Grocery sales reported a 4% growth, reflecting the company’s strategic focus on marketing and commercial execution. According to ABF, these efforts have led to enhanced profitability and a robust performance from its food businesses. This aligns with the firm’s initiative to adapt to easing input costs and capitalize on innovative product offerings.
In the ingredients division, ABF achieved a 2% increase in sales, supported by a 12% rise in adjusted operating profit. The success here was predominantly fueled by strong performances in yeast and bakery ingredients. Additionally, sugar sales and profits were noted to be significantly ahead compared to the previous year, showcasing resilience in these sectors.

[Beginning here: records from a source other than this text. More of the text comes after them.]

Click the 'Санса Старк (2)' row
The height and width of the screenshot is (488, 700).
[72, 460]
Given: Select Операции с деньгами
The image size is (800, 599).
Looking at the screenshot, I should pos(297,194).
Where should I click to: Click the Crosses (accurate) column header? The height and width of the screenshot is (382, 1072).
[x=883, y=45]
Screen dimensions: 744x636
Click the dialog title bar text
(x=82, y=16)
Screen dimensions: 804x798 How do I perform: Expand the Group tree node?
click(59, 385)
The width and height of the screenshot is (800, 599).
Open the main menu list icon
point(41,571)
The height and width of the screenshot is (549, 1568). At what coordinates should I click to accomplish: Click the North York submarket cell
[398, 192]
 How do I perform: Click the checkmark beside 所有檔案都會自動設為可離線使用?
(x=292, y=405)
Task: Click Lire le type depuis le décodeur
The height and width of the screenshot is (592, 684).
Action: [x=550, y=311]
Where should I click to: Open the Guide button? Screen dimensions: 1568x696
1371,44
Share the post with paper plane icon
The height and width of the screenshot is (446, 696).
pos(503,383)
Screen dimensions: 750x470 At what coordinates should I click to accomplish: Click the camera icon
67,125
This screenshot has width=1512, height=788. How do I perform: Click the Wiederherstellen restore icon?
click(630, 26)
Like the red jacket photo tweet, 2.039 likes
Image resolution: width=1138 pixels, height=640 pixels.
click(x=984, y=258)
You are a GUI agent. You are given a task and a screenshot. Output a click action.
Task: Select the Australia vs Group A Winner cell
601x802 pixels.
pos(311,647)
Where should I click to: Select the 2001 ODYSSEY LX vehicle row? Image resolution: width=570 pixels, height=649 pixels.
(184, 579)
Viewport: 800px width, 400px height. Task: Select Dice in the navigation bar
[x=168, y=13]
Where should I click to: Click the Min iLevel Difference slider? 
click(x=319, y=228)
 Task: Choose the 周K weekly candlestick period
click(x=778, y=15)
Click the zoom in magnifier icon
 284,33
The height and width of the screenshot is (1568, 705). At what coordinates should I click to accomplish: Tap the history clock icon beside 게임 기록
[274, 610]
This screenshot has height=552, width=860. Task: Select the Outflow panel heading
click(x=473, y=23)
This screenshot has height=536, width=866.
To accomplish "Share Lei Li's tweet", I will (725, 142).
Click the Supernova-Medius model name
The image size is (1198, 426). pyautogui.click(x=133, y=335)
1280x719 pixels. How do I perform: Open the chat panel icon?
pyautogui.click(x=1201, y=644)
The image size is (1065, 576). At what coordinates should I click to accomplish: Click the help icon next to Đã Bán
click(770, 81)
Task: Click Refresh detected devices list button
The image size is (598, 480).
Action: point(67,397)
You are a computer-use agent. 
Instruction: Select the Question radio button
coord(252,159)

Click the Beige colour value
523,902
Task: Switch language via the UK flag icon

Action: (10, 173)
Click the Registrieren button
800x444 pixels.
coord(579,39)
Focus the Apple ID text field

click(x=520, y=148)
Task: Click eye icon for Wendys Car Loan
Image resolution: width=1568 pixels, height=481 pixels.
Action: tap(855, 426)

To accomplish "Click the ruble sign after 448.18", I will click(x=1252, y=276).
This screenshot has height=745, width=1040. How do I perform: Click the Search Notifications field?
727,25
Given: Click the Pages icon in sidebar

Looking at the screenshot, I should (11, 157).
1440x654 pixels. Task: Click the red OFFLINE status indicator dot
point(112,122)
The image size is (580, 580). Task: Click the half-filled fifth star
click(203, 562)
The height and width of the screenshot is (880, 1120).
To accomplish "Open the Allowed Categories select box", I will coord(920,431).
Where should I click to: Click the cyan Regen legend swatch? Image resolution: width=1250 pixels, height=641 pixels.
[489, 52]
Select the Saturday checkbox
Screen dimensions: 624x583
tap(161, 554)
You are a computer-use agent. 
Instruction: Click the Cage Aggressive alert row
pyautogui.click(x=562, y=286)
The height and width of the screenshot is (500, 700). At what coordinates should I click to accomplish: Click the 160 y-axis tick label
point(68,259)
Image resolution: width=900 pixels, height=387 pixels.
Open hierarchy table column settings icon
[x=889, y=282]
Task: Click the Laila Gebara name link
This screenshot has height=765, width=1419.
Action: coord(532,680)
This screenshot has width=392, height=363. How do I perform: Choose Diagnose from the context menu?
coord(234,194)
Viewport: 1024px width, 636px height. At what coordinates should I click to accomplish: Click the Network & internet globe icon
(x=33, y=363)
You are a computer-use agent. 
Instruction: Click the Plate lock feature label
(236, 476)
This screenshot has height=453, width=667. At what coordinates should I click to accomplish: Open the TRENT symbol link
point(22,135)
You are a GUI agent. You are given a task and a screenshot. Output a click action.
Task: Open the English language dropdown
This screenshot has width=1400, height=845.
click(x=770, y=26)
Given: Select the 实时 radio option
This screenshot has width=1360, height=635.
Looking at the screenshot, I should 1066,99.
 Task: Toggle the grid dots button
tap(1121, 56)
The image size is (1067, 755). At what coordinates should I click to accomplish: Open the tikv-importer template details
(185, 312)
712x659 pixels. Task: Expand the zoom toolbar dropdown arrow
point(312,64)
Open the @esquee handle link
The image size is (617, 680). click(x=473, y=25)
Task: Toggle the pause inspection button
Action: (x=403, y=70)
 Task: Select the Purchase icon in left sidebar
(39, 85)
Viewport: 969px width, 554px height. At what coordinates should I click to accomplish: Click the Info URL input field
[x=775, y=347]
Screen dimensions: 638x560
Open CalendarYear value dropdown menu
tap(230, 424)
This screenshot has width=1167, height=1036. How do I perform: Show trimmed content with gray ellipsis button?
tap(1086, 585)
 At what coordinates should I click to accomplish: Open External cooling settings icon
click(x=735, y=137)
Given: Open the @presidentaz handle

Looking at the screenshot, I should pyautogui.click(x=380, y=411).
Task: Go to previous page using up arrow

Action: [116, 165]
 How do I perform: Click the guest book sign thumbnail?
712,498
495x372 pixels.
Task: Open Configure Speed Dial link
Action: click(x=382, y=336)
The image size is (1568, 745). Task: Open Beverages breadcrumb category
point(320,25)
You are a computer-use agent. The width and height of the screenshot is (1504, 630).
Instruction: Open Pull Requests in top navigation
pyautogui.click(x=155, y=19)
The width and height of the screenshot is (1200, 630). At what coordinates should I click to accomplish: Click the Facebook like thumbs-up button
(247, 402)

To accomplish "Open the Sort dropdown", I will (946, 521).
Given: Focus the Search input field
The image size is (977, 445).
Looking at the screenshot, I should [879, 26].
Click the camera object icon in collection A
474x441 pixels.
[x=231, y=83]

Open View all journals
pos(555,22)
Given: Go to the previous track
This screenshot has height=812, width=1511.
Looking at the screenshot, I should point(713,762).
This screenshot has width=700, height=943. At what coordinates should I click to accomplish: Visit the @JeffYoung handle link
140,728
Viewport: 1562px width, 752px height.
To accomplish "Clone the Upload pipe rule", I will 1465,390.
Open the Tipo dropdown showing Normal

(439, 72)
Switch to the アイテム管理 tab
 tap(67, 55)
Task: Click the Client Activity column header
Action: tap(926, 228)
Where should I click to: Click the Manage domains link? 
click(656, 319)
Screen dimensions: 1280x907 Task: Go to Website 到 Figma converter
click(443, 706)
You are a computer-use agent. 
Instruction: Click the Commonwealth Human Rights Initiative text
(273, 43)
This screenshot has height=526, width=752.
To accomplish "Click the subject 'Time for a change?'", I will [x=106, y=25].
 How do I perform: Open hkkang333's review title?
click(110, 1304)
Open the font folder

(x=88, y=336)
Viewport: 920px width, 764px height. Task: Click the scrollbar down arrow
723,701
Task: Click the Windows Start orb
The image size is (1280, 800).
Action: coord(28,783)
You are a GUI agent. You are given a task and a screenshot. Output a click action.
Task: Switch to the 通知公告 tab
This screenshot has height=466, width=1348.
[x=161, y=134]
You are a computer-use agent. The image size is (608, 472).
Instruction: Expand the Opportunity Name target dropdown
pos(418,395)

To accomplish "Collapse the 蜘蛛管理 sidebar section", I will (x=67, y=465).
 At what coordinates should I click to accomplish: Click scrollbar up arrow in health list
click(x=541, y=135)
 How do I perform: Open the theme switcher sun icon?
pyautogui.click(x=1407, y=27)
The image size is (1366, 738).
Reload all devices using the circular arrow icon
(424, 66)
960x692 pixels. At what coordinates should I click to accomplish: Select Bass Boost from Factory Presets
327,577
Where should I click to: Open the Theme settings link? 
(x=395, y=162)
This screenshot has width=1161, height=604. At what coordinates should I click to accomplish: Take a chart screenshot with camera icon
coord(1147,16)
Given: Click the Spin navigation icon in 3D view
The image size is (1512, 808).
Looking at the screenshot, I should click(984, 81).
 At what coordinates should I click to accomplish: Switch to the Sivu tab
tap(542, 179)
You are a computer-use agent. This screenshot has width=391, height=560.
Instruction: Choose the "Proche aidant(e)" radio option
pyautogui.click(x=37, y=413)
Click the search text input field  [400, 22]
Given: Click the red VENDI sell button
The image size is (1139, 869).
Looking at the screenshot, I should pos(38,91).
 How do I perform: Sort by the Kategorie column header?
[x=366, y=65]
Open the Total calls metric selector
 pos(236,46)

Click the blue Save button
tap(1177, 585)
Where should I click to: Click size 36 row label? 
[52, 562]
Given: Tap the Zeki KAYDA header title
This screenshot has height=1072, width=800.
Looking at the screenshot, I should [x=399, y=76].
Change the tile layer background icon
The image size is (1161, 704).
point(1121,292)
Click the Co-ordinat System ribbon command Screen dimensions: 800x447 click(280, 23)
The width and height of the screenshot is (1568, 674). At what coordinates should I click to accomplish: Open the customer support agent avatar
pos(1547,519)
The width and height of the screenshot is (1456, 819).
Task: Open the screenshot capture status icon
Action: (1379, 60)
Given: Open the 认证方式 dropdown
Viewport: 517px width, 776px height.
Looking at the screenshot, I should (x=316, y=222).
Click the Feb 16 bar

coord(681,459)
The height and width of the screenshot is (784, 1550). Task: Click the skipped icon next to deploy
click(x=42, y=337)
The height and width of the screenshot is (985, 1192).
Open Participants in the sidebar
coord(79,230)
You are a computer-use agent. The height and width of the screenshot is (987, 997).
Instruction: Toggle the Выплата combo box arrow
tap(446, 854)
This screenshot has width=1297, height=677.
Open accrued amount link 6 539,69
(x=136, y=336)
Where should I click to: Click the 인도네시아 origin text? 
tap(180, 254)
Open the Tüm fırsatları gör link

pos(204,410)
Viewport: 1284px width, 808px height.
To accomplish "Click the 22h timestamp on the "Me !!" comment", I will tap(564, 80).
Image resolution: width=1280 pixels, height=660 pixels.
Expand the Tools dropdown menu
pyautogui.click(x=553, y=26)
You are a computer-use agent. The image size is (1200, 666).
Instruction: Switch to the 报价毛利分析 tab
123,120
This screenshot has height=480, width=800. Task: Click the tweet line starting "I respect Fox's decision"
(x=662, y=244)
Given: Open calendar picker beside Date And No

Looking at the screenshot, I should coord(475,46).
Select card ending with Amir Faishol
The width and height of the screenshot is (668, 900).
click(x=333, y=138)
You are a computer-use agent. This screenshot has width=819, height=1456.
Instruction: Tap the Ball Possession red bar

However, the company is preparing for a notable challenge ahead, as reductions in European sugar pricing are projected to significantly affect its sugar business’s profitability in 2025. ABF anticipates that the sugar segment’s operating profit could decrease to a range between £50 million and £75 million due to these price adjustments.
Despite this challenge, ABF remains optimistically strategic about the future. The company expects a recovery in profitability by 2026, aided by lower contracted beet prices and a market rebalancing of supply and demand. Additionally, strong cash flow generation supports disciplined capital allocation towards promising growth opportunities and sustainability projects, underscoring a stable path forward.
ABF remains resilient with strategic positioning and growth investments despite foreseeable market challenges.